Wednesday 6 February 2019

What is the weight of GRE analytical-writing scores on math graduate-program admissions?


I'll be applying to math PhD programs at the end of this year. I’m practicing for the math subject test, lining up letters of recommendation, etc. Along those lines, I just took the GRE general test.



What I've learned from math professors at some of my target schools is that the quantitative portion of the general GRE can only hurt potential applicants. No one in a math graduate admissions role will be impressed with a perfect quant score but a low score will absolutely raise flags. What I didn’t ask, and what I’m now curious about, is the effect of an average analytical-writing score on an application.


From what I understand, I wont be the biggest fish in any candidate pool. The upcoming GRE Math Subject test is extremely difficult and weighed heavily for a candidate like myself (not from a traditionally strong undergraduate math program). There will be applicants from better schools and applicants with better subject scores. If I expect to compete, it will be because my application successfully signals a strong candidacy for a teaching assistant role.

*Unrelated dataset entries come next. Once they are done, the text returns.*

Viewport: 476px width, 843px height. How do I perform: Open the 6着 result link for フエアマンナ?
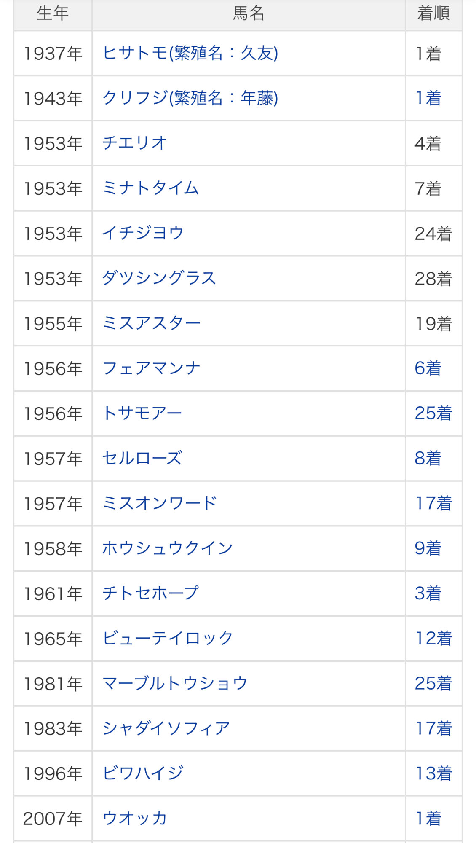428,368
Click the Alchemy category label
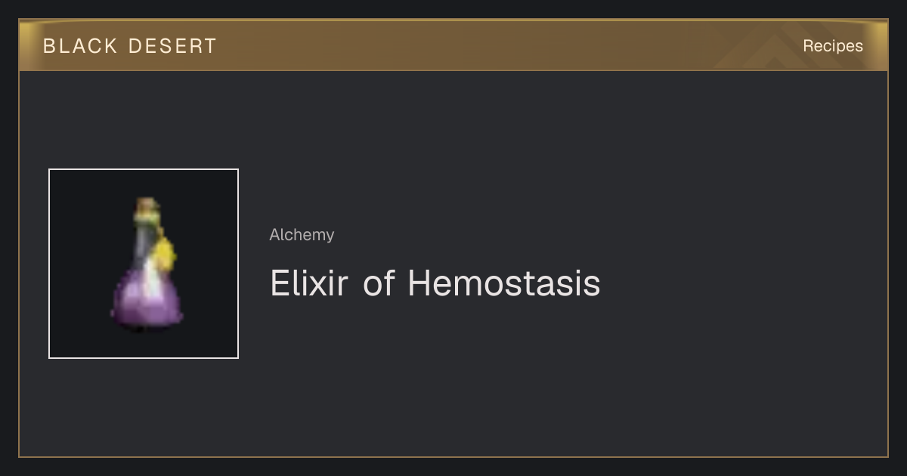This screenshot has height=476, width=907. tap(302, 235)
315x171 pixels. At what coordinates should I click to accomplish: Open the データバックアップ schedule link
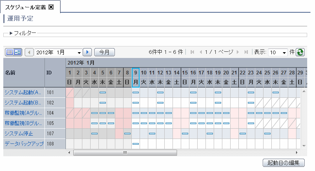24,144
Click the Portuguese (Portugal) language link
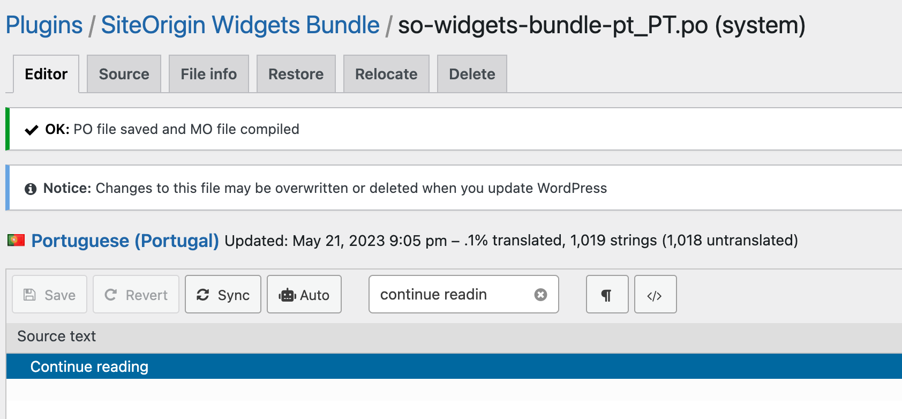Image resolution: width=902 pixels, height=419 pixels. 125,241
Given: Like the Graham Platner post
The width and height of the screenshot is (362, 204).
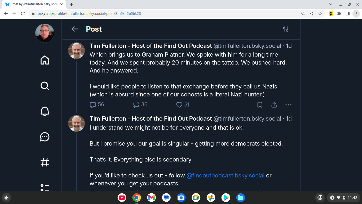Looking at the screenshot, I should coord(179,105).
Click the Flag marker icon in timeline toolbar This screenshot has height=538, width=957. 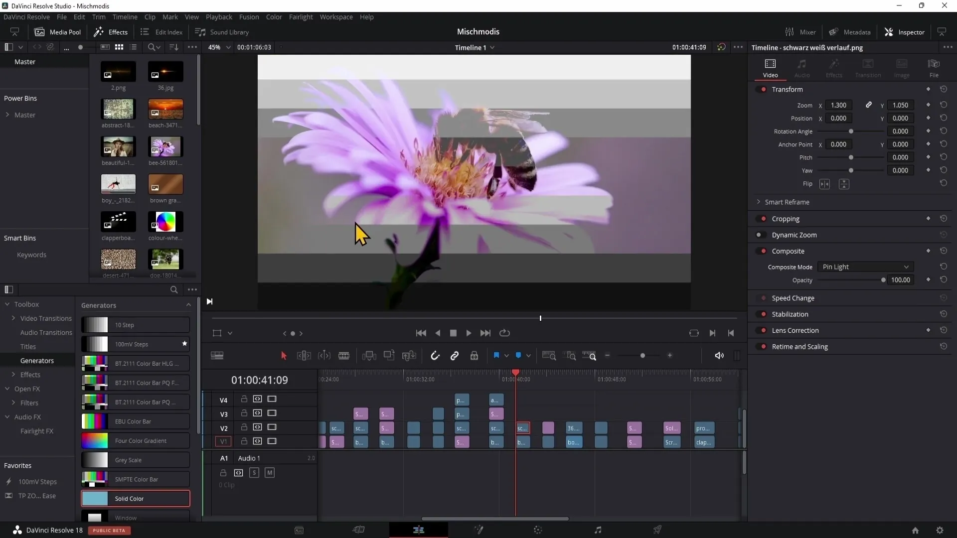click(496, 355)
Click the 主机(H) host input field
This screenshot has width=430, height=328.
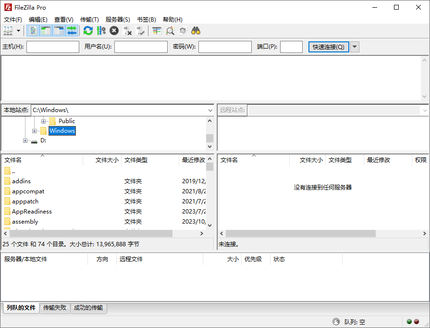pyautogui.click(x=53, y=47)
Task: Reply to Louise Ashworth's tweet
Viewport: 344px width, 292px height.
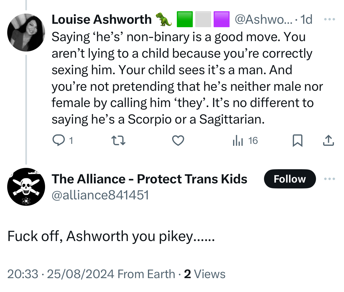Action: 59,140
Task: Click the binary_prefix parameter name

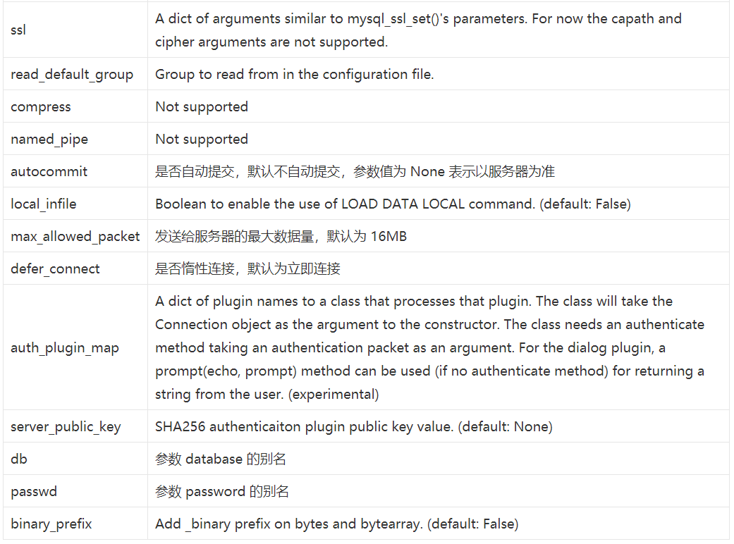Action: point(51,524)
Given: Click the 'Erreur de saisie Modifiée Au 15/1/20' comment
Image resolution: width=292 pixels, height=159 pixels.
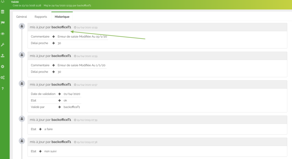Looking at the screenshot, I should pyautogui.click(x=82, y=37).
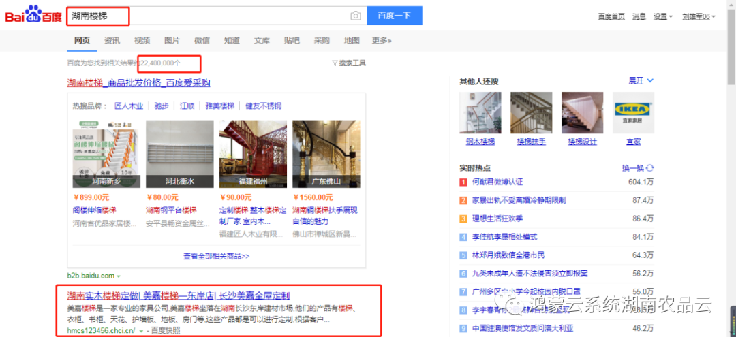The height and width of the screenshot is (337, 736).
Task: Click the search input containing 湖南楼梯
Action: (x=204, y=16)
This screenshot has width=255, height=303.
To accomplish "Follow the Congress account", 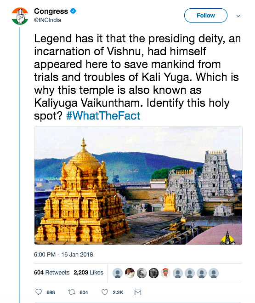I will 206,16.
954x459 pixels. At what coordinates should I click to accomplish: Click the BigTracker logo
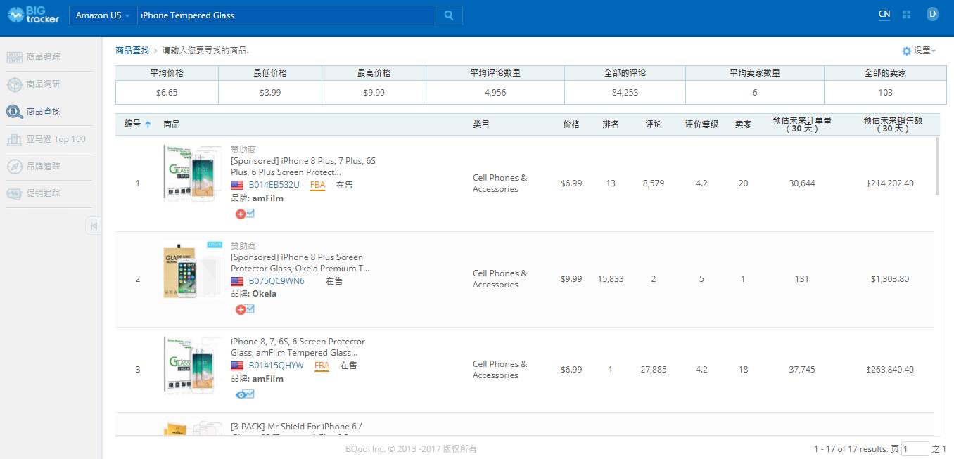point(34,15)
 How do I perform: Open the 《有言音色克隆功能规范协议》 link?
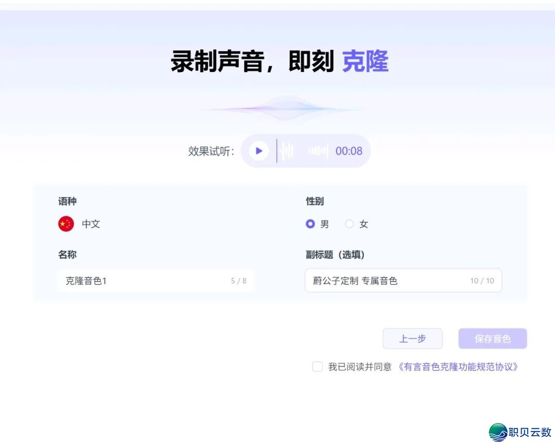click(x=457, y=367)
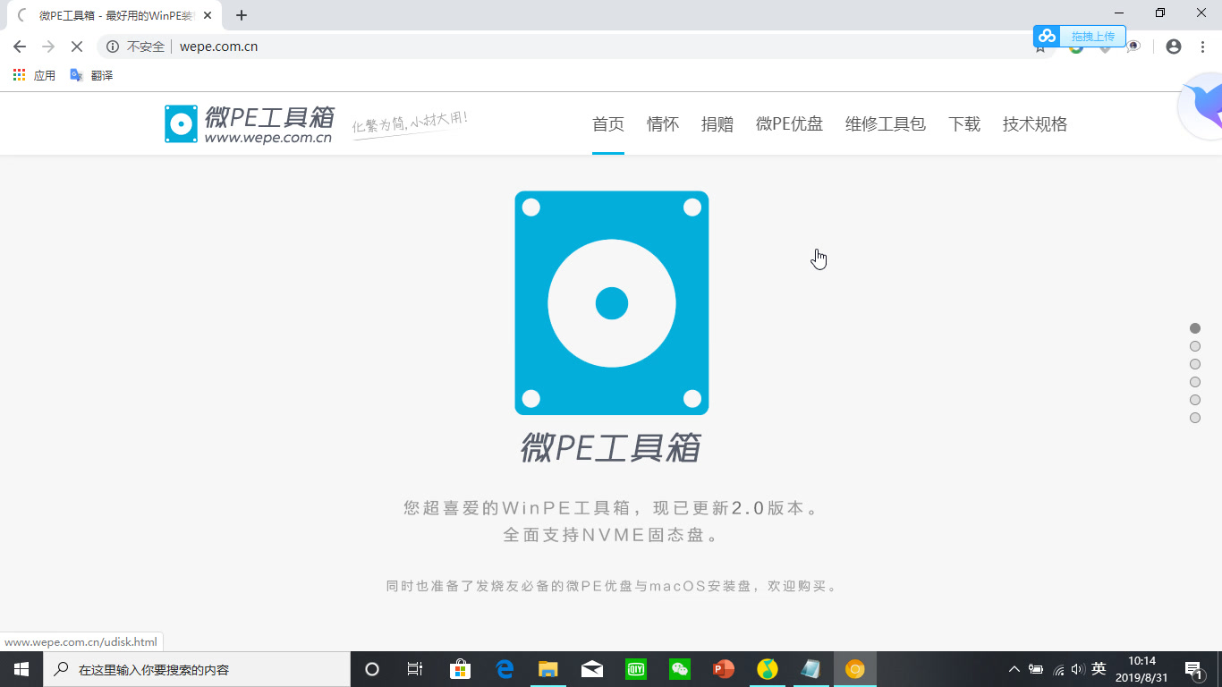This screenshot has height=687, width=1222.
Task: Switch to the 下载 navigation tab
Action: [964, 124]
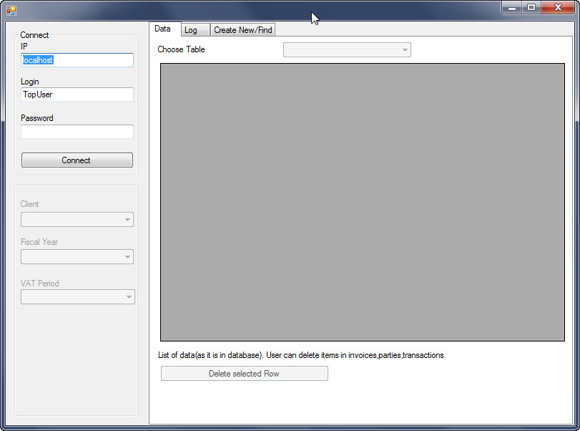The width and height of the screenshot is (580, 431).
Task: Switch to the Data tab
Action: [x=163, y=29]
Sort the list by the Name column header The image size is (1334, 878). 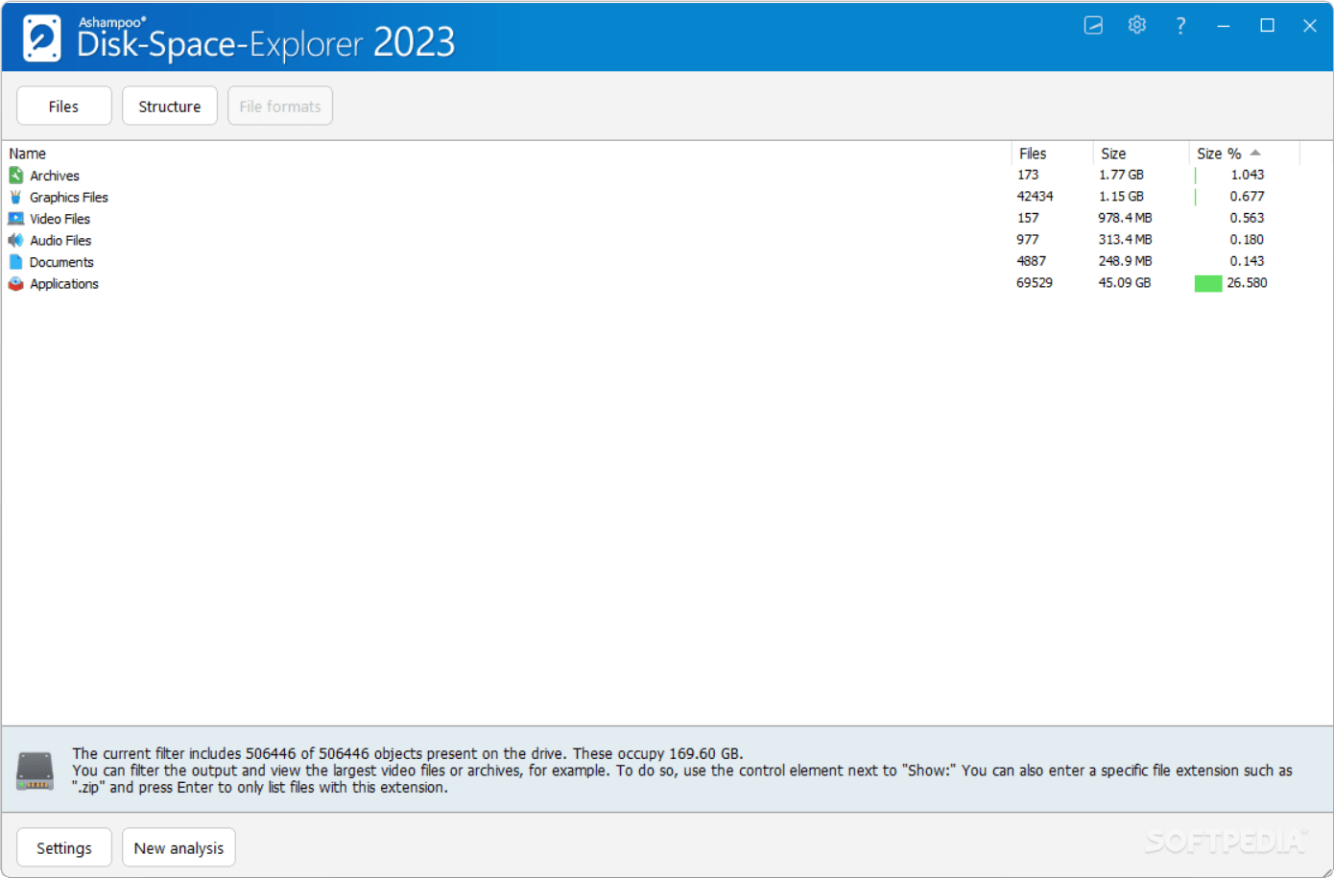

To that end, do admissions officers in math graduate programs ever look at analytical-writing scores? What is the difference, hypothetically, between a 4.0 and a 5.0? I’m interested in analyzing the cost/benefit of retaking the GRE exclusively to improve my analytical-writing score.



  • I ran out of time and can likely improve (literally cut off mid-sentence, didn’t finish editing/deleting my outlined thoughts)

  • $200 is not a trivial cost but I would consider it given the possibility of a tangible benefit.

  • I’m not an international student.

  • I will have at least one submitted math publication by December.



Answer




I think the entire GRE General carries very little weight overall in admissions nowadays, except for the caveat that extremely poor scores might hurt you, because it betrays a fundamental weakness in the application (usually that language skills aren’t up to par). But language abilities if you’re an international student are usually judged using the IELTS or TOEFL, so it wouldn’t likely matter unless the school imposes a floor on the Analytical Writing score.


In STEM fields in general, including math, I can’t really think of a scenario where a strong writing score will bump a candidate from rejection to acceptance in isolation.